ASH  RITES  TODAY  IN  CHURCHES  MARK  START  OF  LENT

MANILA
, FEBRUARY 21, 2007 (STAR) By Edu Punay - The Christian observance of the Lenten season begins today with the traditional Ash Wednesday rites in churches across the country, the Archdiocese of Manila announced yesterday.

Millions of devotees are expected to troop to churches to have foreheads marked with ashes forming an image of the cross as a sign of renewal of their baptismal vows.

Fr. Genaro Diwa, liturgist of the archdiocese, said the Ash Wednesday ritual is significant to the Church as it symbolizes a "penitential system that can be traced to the first century of Christianity when confessions were done publicly and not individually."

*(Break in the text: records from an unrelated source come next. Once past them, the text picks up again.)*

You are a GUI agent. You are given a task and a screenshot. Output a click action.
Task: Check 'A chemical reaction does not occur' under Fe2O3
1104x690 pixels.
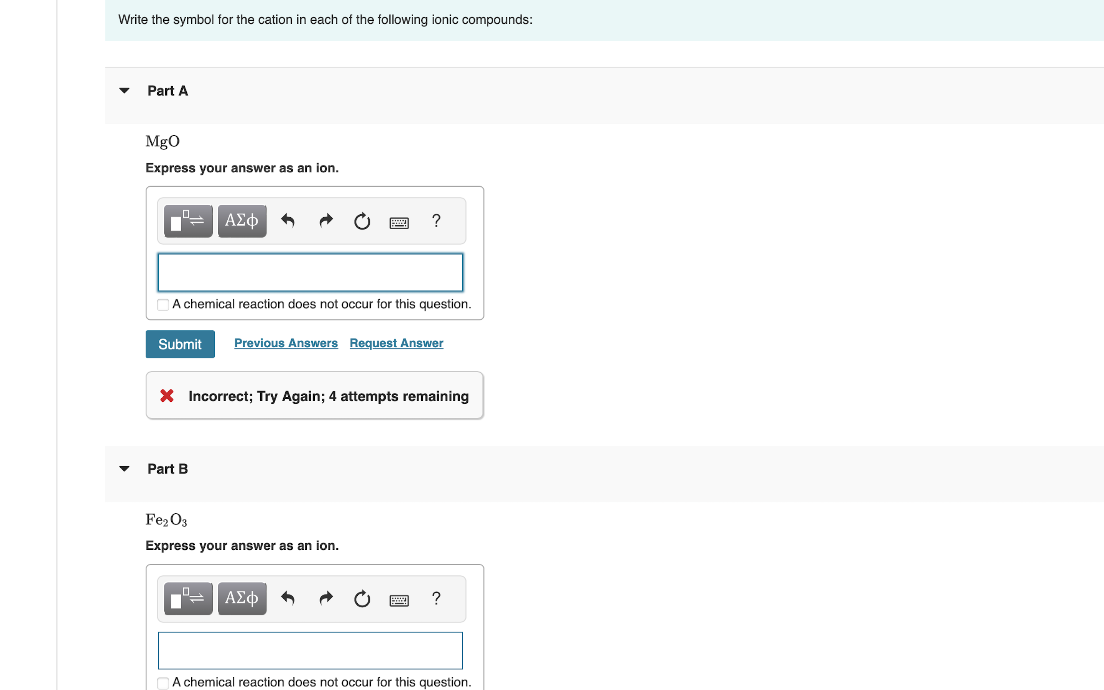[x=163, y=683]
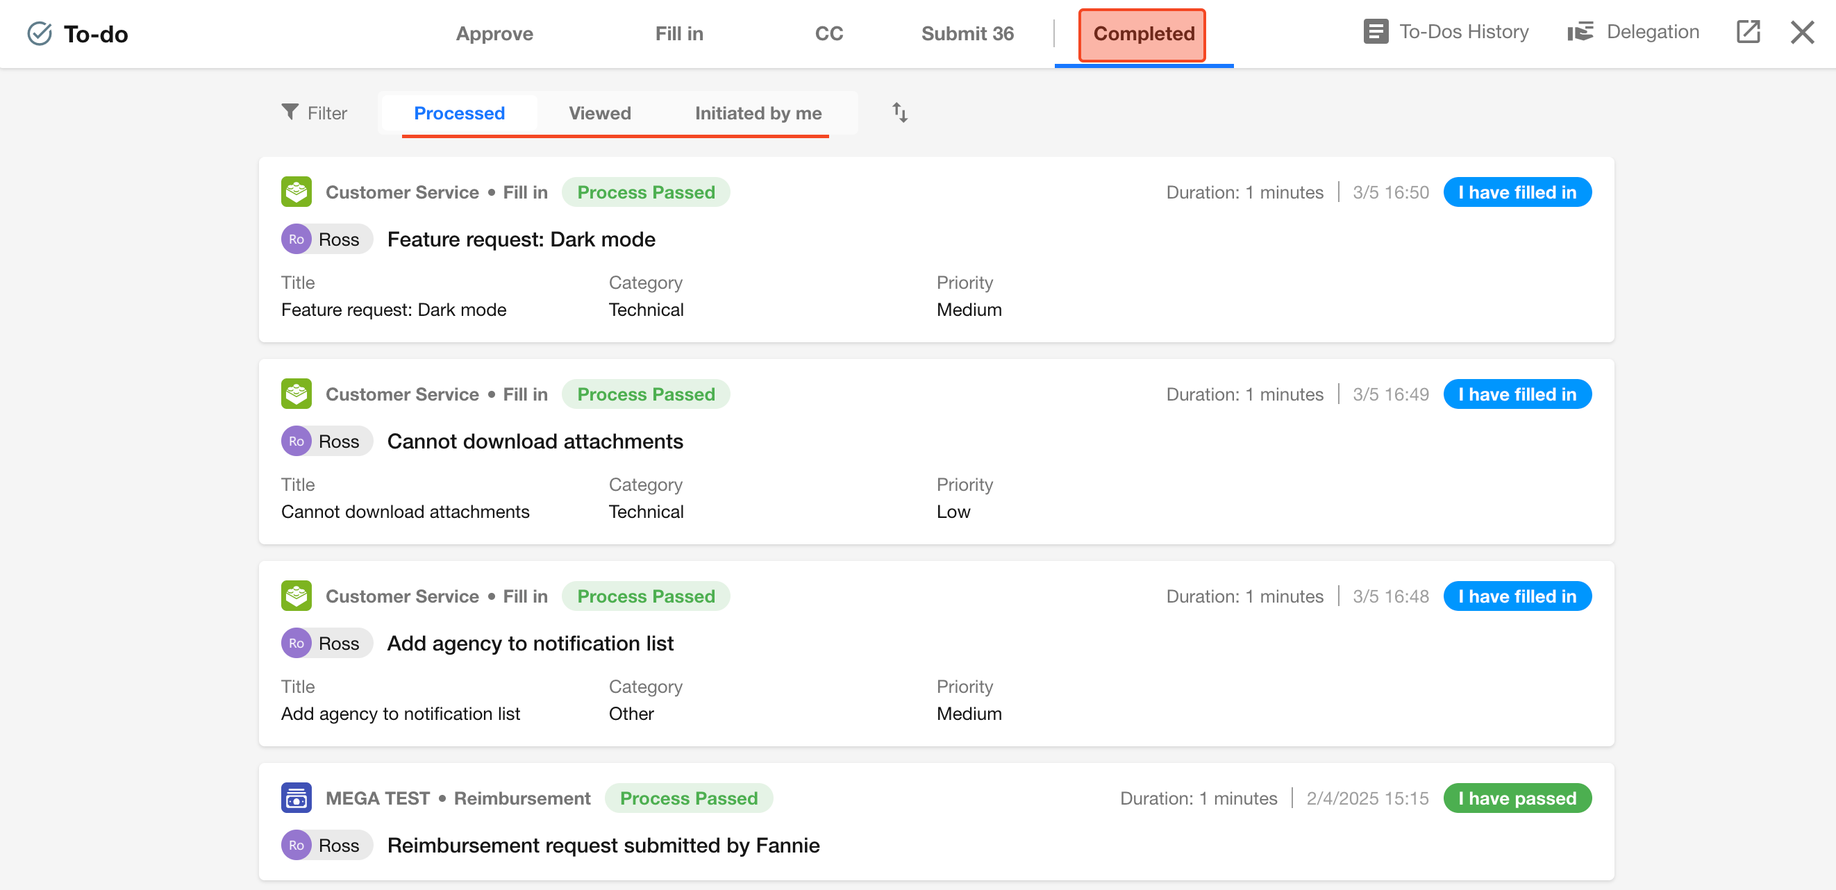This screenshot has width=1836, height=890.
Task: Click the open in new window icon
Action: click(x=1748, y=32)
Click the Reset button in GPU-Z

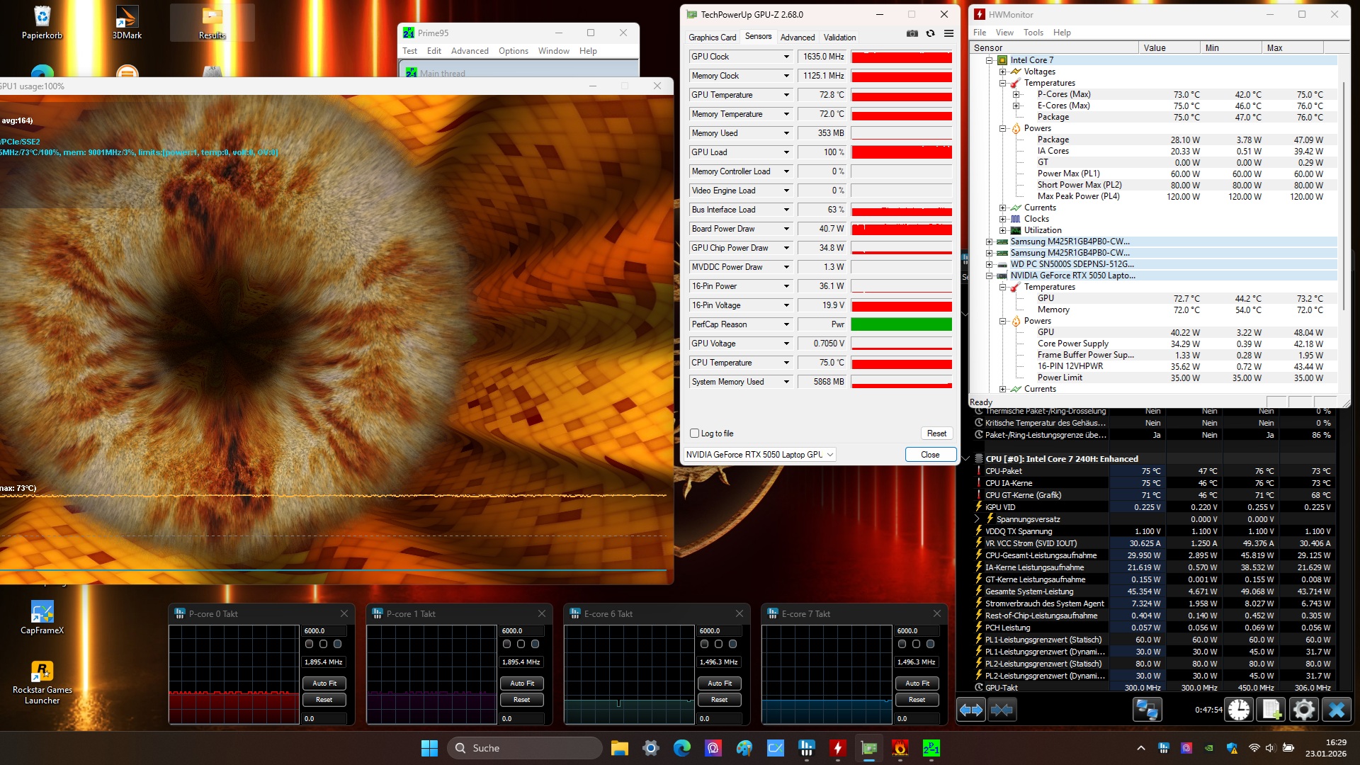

The priest said this ritual — although not mandatory — serves as a reaffirmation of Catholics to follow the ways of Christ and to seek the forgiveness of God for their sins. He said the Church associated ashes with repentance.

Diwa said it was during the early years of the Christian Church when the practice of using ashes in confessions started: "Sinners were gathered by the bishop at the door of the cathedral. Their names were enlisted in a book and then the bishop prays over them and smears ashes on each. The length of penance could last from a year to three depending on the gravity of the sin committed."

"When we celebrate Ash Wednesday, we admit in our community that we are now ready to repair whatever damages we have in our relationship with God and with others," he further explained.

Under this tradition, old palms used during last year’s Lenten celebration are burned into ashes that will then be used in Masses. This symbolizes renewal of commitment to God through the ways of Christ.

While applying the ash, the priest will tell Catholics, "Dust you are and to dust you are returned." Diwa said this symbolizes "mortality of man and also serves as proof of humility."

After Ash Wednesday, other traditional practices like fasting, abstinence and recollection will follow in the next 40 days as part of the observance of the Lenten season, which ends on Holy Week, when the Passion, Death and Resurrection of Christ are traditionally remembered.

"This Lenten season is a grace filled of opportunities for us to be renewed once again by the Grace of God. There are many things that we do during this season. We hope that all these activities will help strengthen us in our renewal," Diwa stressed.

The priest clarified that observing these practices during Lenten season is "not obligatory" but "highly recommended" since they are a strong symbolism of the desire to be renewed.

Diwa said there are also other important meanings of such practices. He cited for instance the tradition of fasting during Lenten season, which the Church recognizes as "solidarity with the poor."

"Even if we were not able to receive ashes or practice these beliefs, I think we can still be forgiven and renewed as long as there is that desire to be changed and seek pardon from God," the priest added.